CBT Is A Collaborative Process

Updated: May 16, 2018

We're an equal team

In CBT, the relationship between the therapist and the client is collaborative and so is the entire process of therapy. You’re an expert on you and the therapist is an expert on how to treat anxiety disorders. So, in effect, you and your therapist are joining forces. As such, it’s most helpful that you’re open and honest about all aspects of the process including sharing information about your history and background, your symptoms, collaborating on homework assignments, challenges you faced with homework, and last but not least, your rapport with your therapist.

It can often be difficult to discuss certain aspects of your life during the intake process. I saw a client who came to me for treatment of obsessive-compulsive disorder (OCD). For our purposes here, I’ll call her Jane. During the evaluation process it was really difficult for Jane to discuss how she was drugged and raped by somebody she considered a friend. We spent a good amount of time discussing it. It was important for me to assess whether she had any symptoms of post-traumatic stress disorder (PTSD) related to the episode. Getting the information was very important for the treatment plan but doing it sensitively and at Jane’s pace was equally important. A therapist can’t help you if you’re not forthright. We need all the pieces of the puzzle to make sense of it and both you and your therapist are responsible for putting the puzzle together. A completed puzzle helps us understand how to tailor the treatment for your benefit.

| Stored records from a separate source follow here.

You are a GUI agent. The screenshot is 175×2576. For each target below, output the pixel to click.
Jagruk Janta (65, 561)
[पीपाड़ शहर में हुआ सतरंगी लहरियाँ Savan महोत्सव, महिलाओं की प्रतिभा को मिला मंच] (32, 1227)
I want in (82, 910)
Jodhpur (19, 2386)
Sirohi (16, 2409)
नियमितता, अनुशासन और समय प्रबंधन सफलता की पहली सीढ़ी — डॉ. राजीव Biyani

There are times when clients are embarrassed about their symptoms. Most frequently, I see this with OCD, skin picking, and hair pulling. For example, clients may feel ashamed that they’re having obsessions about hurting people they love or molesting children. Jane had severe OCD and endorsed both these obsessions in addition to some others. It took her some time to open up. My job was to do thorough psychoeducation about OCD and give her a strong sense that I’ve heard it all before; that’s not a stretch given that I’ve been treating OCD and anxiety disorders for several years. Together we worked on the steps in therapy like creating hierarchies (a list of thoughts, images, and impulses that cause anxiety starting with the least difficult to the most difficult) for both themes – obsessions of violence towards others and obsessions of molesting children. We worked on exposure and response prevention (ERP) in session before assigning it for homework. ERP is the gold standard for treating OCD. We discussed homework every week. My goal was to help Jane be honest about what she was willing to take on in any given week. Usually, this is based on a number of factors like where we are in treatment, the hierarchy, the level of anxiety experienced, how much practice the client has had, the client’s willingness. My job is to encourage/push the client to keep moving forward but within limits. We always work on setting concrete observable goals. More on setting goals and homework assignments in another post to follow.

There are times when clients get mad or upset with their therapists. It’s all part of the process especially when working on anxiety disorders where our goal is to have clients face situations that they’re anxious about. I say to my clients at the outset that I’ll be sensitive and thoughtful but there may be times when you will be upset with me. Jane did get angry with me, more than once about pushing her to face her fears. We discussed her feelings towards me and I explained my motivations. We worked through the rough patches together. It’s very important for the therapeutic relationship and for the client’s continued benefit that we hash it out in session and work through any “therapeutic ruptures”.

Common pitfalls

Underestimating the collaboration between you and your therapist can lead to a less than effective therapeutic relationship. I say to my clients “I’m not an authority figure, we work together”. Keeping things from your therapist or misleading them will only result in adversely affecting your therapy. Moreover, not discussing negative feelings towards your therapist won’t give them a chance to address the issue. Doesn’t it make sense to discuss it with them and work through the issues?